|

INFORMATION
FOR ATTORNEYS > Back
To Newsletter List
Shaw Chiropractic
A Medical-Legal Newsletter for Personal
Injury Attorneys
by Dr. Steven W. Shaw
Scerotomal
vs Dermatomal Referred Pain
"My client says he has pain shooting
into his leg but the neurologist said
that the EMG and MRI are normal. Is my
client embellishing?" The answer
is probably no. While it is true that
some patients magnify their symptoms they
are usually not sophisticated enough to
feign symptoms into a specific reproducible
pattern. Why then were the imaging and
electrodiagnostic tests negative? The
answer is simple. The tests are either
not sensitive enough to demonstrate the
lesion, not designed to find the existing
lesion or improperly performed and interpreted
For example, a negative MRI may suggest
that there is no visualized compression
of neural structures by discs or bone
spurs. A negative EMG may suggest that
either there was insufficient compression
or no compression at all of the large
diameter nerves which would result in
a measurable abnormality.
In fact, patients with referred pain
do not necessarily have nerve compression.

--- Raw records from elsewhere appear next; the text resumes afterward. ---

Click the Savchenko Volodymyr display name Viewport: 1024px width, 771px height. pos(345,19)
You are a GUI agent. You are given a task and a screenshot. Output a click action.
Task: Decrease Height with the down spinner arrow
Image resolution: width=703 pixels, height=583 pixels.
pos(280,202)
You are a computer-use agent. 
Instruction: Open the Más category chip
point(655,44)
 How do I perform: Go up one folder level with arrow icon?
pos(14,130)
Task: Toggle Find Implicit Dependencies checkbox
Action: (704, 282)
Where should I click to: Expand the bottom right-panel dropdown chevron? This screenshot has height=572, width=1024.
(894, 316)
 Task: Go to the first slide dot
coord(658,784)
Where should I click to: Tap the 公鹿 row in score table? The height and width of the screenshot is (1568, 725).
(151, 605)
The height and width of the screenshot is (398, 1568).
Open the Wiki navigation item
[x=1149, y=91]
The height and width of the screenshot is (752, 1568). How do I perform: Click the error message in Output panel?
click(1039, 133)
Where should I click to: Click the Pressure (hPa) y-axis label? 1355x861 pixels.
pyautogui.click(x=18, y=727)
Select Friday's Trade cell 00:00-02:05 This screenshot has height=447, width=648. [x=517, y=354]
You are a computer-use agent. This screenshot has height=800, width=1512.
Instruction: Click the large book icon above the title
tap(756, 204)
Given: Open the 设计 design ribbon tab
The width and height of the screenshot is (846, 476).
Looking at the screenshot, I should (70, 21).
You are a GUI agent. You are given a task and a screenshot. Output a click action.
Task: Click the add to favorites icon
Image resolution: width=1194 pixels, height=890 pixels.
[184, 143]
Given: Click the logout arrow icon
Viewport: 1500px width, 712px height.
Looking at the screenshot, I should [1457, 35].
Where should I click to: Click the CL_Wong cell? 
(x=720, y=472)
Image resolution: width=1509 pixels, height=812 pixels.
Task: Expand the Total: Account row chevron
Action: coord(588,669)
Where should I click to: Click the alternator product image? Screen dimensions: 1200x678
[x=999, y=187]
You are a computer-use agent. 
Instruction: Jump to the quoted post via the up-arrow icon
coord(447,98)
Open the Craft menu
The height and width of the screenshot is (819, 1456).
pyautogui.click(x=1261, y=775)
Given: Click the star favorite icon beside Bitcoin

Life would be simple if this was the case
but life is rarely simple. The most common
referred pains seen in trauma cases are
vascular, neurologic, visceral and sclerotomal.
Neurologic referred pain, such as seen
with disc herniations and carpal tunnel
syndromes, is the most frequently looked
for. Less common are the vascular referred
pains such as those seen with thoracic
outlet syndromes. Visceral referred pain
can happen with contusion to the bodies
organ systems. The most common and frequently
overlooked origin of referred pain is
the somatic referred pain also known as
sclerotomal or sclerotogenous pain. An
exampe of sclerotomal pain would be the
referred pain experienced with myofascial
trigger points. While trigger points are
common they are only one of the many sources
of sclerotomal pain. Other sources would
include disc (discogenic pain), joint
capsules, tendons, ligaments, etc
As suggested by the name sclerotomal,
the pain can come from any tissue of the
same embyonic origin. A sclerotome is
a embryonic region which during fetal
development differentiates into a variety
of different body structures. These parts
may or may not be neurologically connected
but are understood to have some physiological
relationship. Researchers have demonstrated
these relationships repeatedly over the
years and mapped out their referral distributions
quite well. In fact, sclerotomal referral
patterns have been published in many indexed
medical journals beginning with the early
work of Kellgren in 1939, Inman and Saunders
1944, Feinstein et al 1954, Bogduk in
1988.
Sclerotomal referred pain has some unique
characteristics. For example, in the lower
back a sclerotomal referred pain is usually
more severe than dermatomal pain. Sclerotomal
pain may not radiate down the entire leg
and will usually stop at the knee or calf.
There is no weakness or atrophy with scerotomal
pain. Somatic referred pain can often
be reproduced by touching the referral
site. In the cervical spine referral patterns
to the cranium, chest, upper extremities
and thoracic spine are common.
The concept of scerotomal pain has been
overlooked as a source of pain by many
clinicians because it is one of the more
difficult types of pain to treat and diagnose.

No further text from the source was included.